*DIRECTION*.
Reproduce only the lines from the one containing "You are a computer-use" through the one containing "[x=15, y=593]", substituting "margin" for "gutter" and leaving everything else unchanged.

━━ RECORDS PROVIDED ━━

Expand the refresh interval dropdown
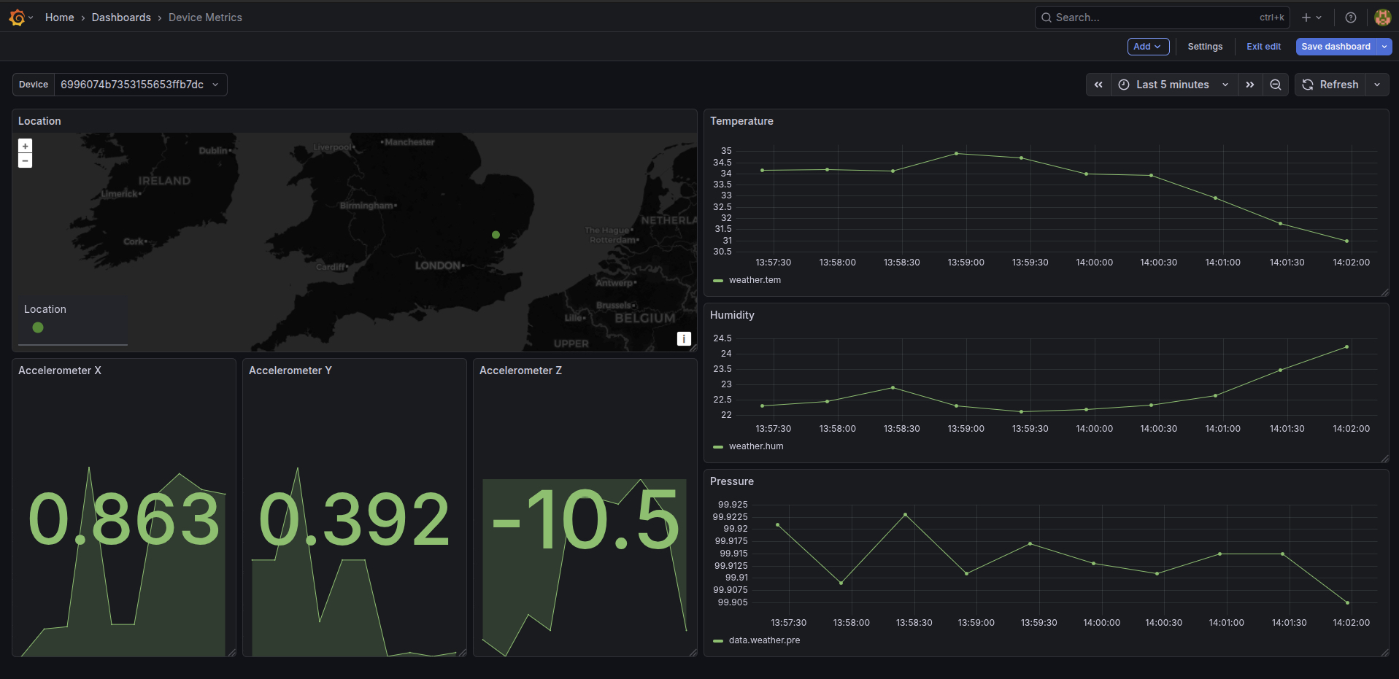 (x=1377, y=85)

━━━
━━ RECORDS PROVIDED ━━

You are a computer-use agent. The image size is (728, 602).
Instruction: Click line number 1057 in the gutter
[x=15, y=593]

━━━

*ANSWER*.
You are a computer-use agent. The image size is (728, 602).
Instruction: Click line number 1057 in the margin
[x=15, y=593]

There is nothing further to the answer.